The movie needed the body to say “superhero” before the character even spoke, and Reeve assumed that the job was not just to act well, but to look impossible without falling into excess.
Darth Vader as trainer. Here comes the anecdote that seems invented by an advertising department: the man inside the Darth Vader suit, David Prowse, also a bodybuilder and instructor, was the one in charge of sculpting Superman. Donner called it like someone activating an emergency plan: “we have a Superman” and we have to build it against the clock.
Prowse trained Reeve for weeks with a routine focused on gaining mass and functional strength, solid enough to withstand flight harnesses, strenuous days, and the character’s symbolic weight. And in the process a perfect story was born to sell the film: the most intimidating physical villain of the moment molding the definitive hero of the decade.
The “obsessive” transformation. The method was as simple as it was brutal: eat a lot, train thoroughly and not allow yourself to lose weight for a single day. Reeve put himself on a high-protein diet, with four meals a day, shakes and vitamins, and with an almost paranoid discipline: skipping a meal meant going backwards, and going back was a disaster.
The idea he repeated was very clear: the actor’s inner work is useless if the exterior does not support the fantasy, because Superman cannot “seem” weak, even if he is vulnerable on the inside. And the most interesting thing is that this physical strength also changed the psychology of the role: the stronger he became, the more natural the calm authority of the character came to him.
Too “handsome”. The result was so exaggeratedly effective that it became a continuity problem: Reeve continued to gain muscle during filming and there came a point where he was not the same body as in the first scenes. The production had to redo shots already filmed because the Superman of one day did not fit with the Superman of weeks later, and the suit, designed for a “before”, began to behave like a shell that was too small.
The ironic twist is that at first they wanted to put fake muscles under the uniform and, after the transformation, the opposite happened: they were able to remove the additions from the suit because they were no longer needed, and the film was left with what it had always needed from the beginning, a Superman with real muscle, without tricks or cardboard.

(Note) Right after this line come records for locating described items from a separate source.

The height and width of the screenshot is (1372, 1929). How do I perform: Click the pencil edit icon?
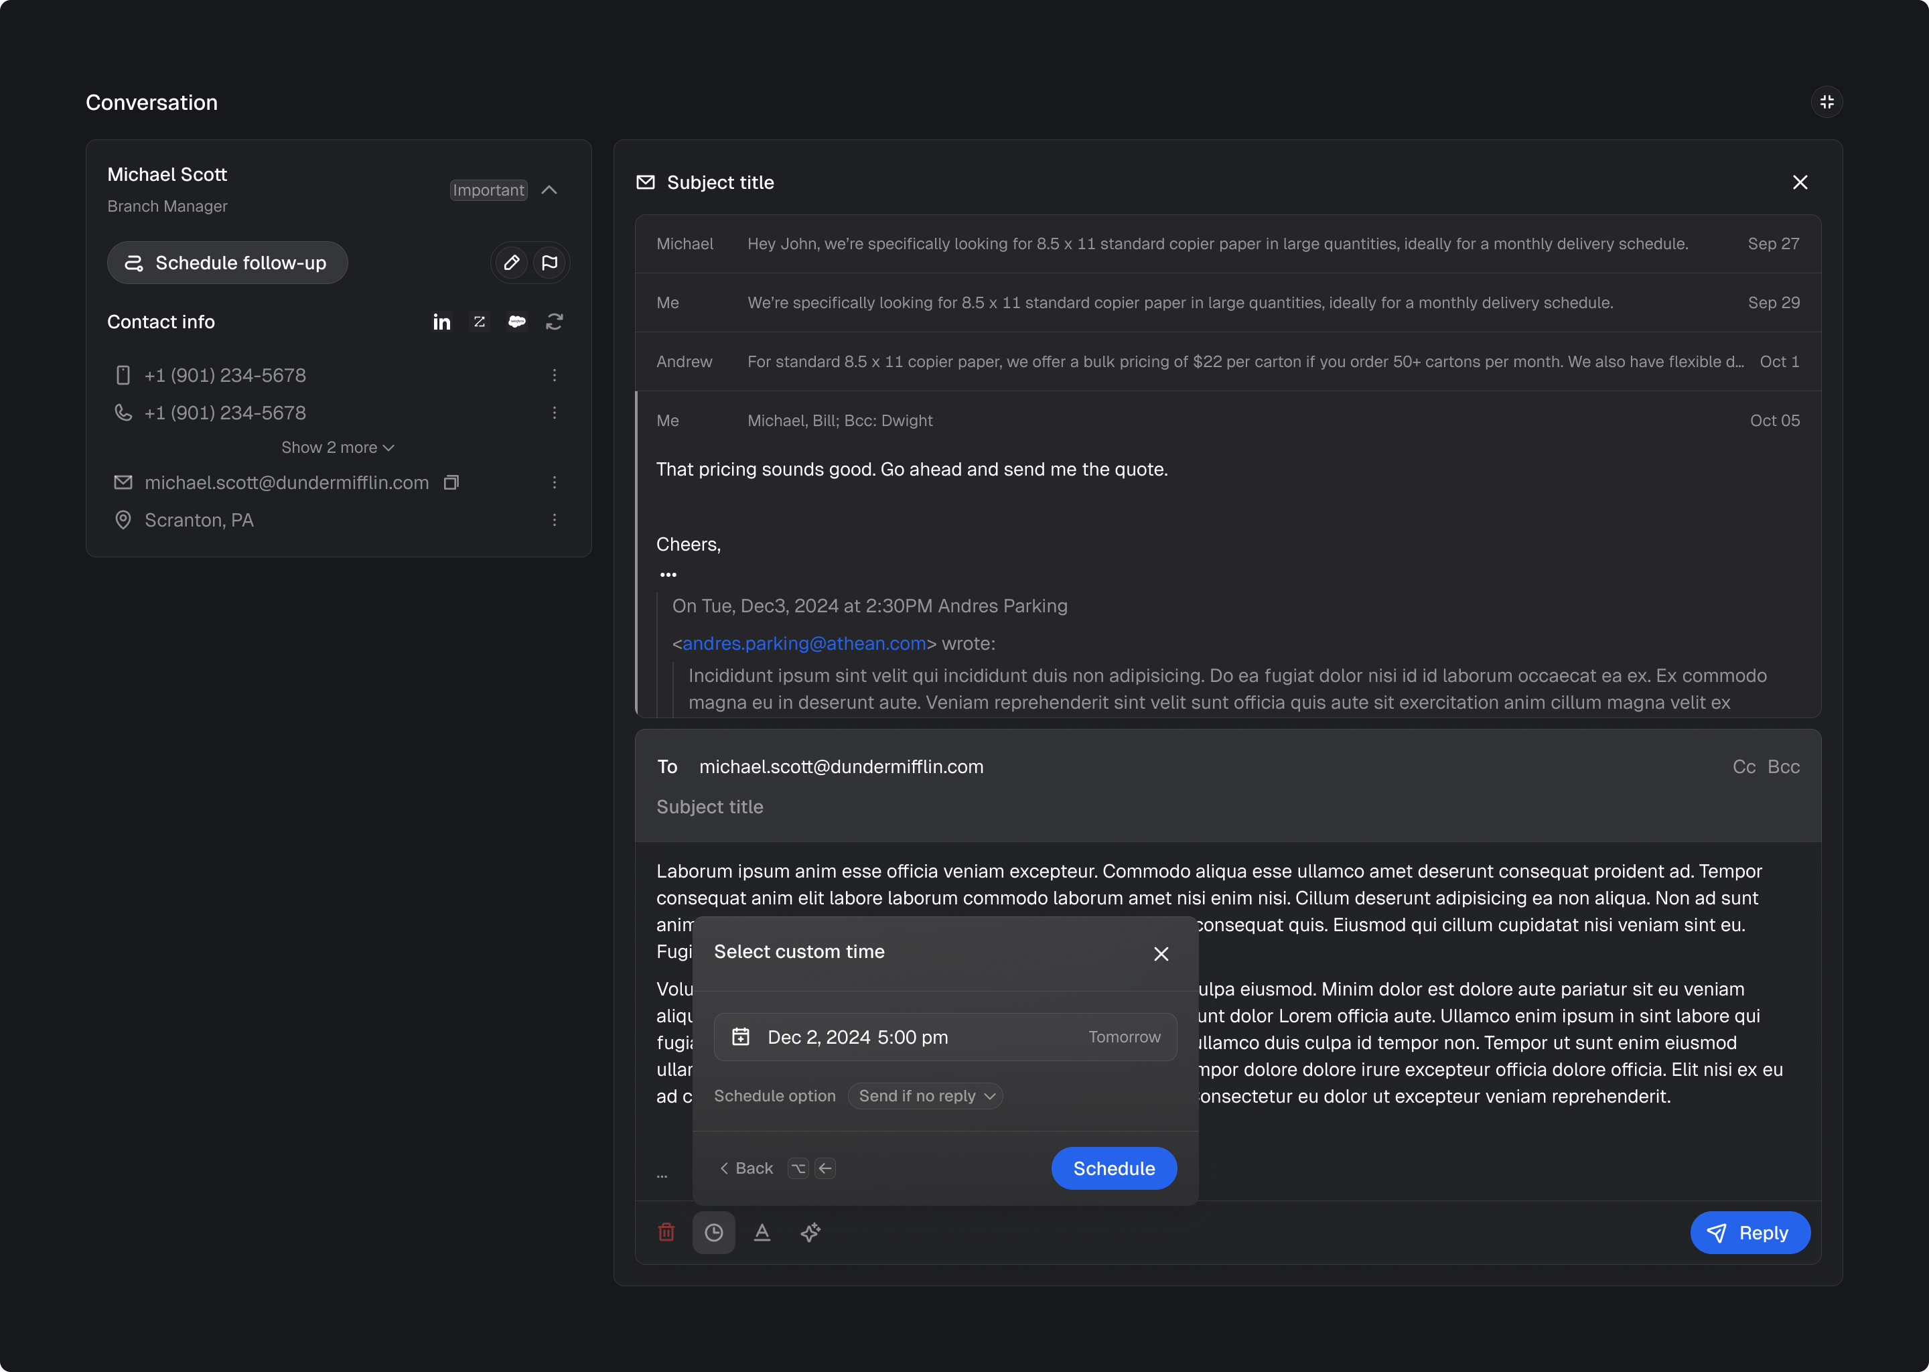(511, 263)
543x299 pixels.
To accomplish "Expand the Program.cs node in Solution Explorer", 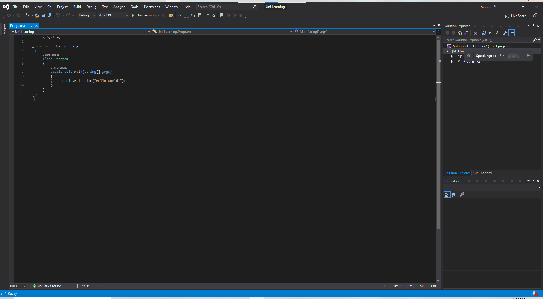I will point(452,61).
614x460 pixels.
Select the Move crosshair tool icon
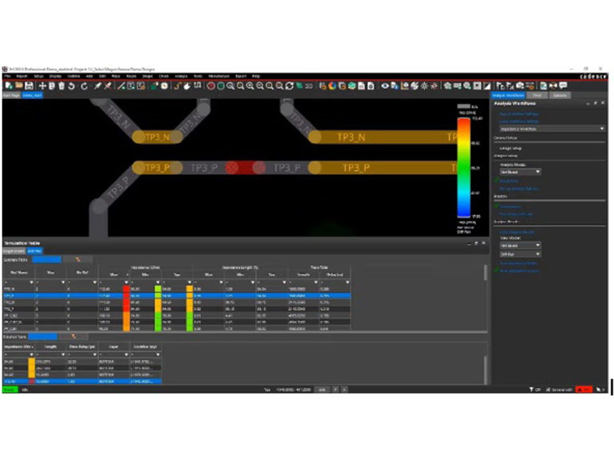(42, 86)
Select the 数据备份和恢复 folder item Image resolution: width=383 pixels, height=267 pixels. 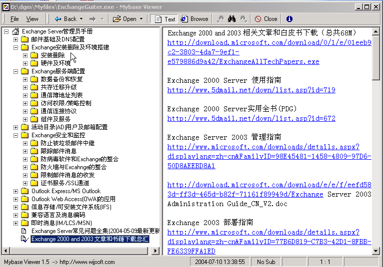tap(62, 79)
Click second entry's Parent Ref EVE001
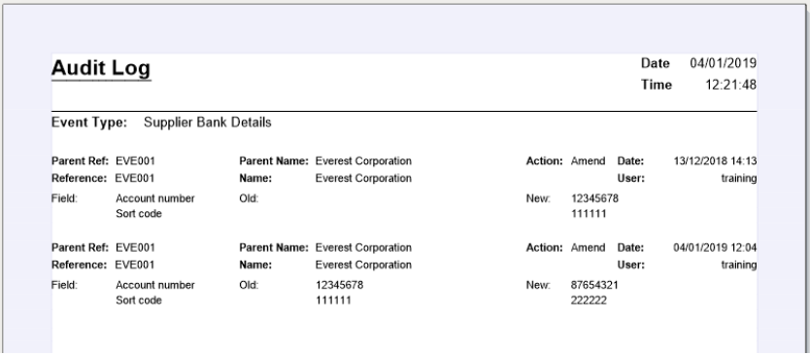 tap(135, 247)
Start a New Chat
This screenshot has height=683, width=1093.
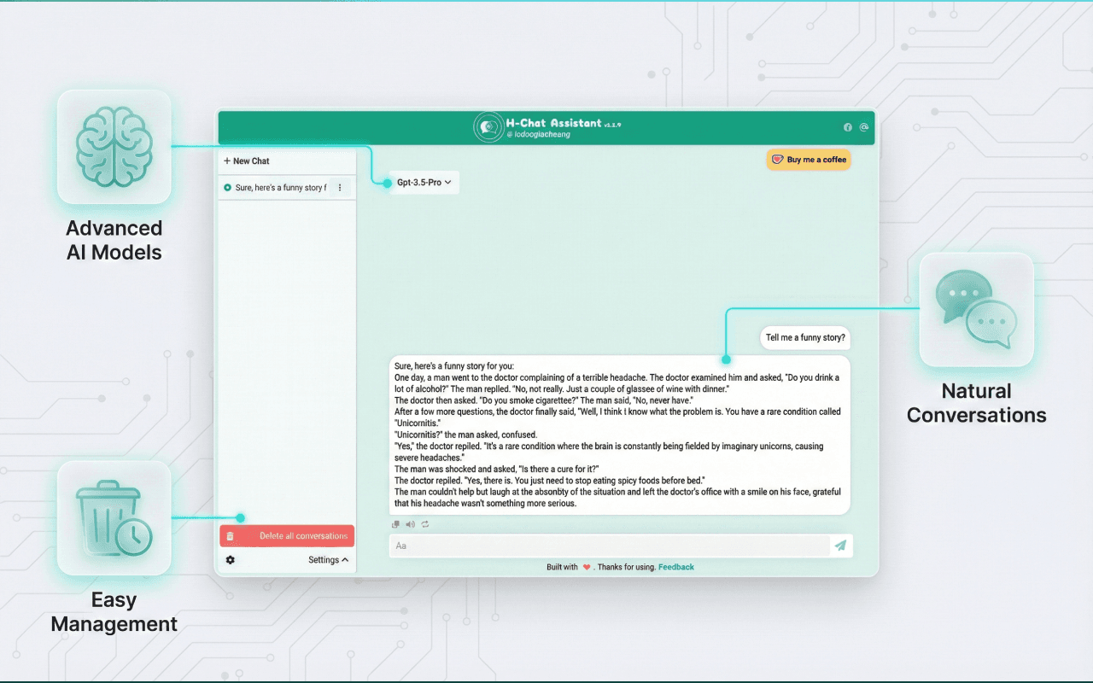coord(246,161)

The myth that remained. Over time, Reeve’s physique has been compared to the hypertrophied standards of today’s superheroes, but at the time it was quite an event: his change from “tall, skinny actor” to muscular icon was part of Superman’s own story even before the premiere.
The important thing was not to compete with modern mountains of biceps, but to build an exact illusion: that this guy could be the most powerful on the planet and yet the most human when he looked at Lois Lane. In the end, his Superman not only worked because of Reeve’s charisma or performance (that too), but because the body stopped being an obstacle and became a test: if the suit could hardly contain him, the public had no reason to doubt it either.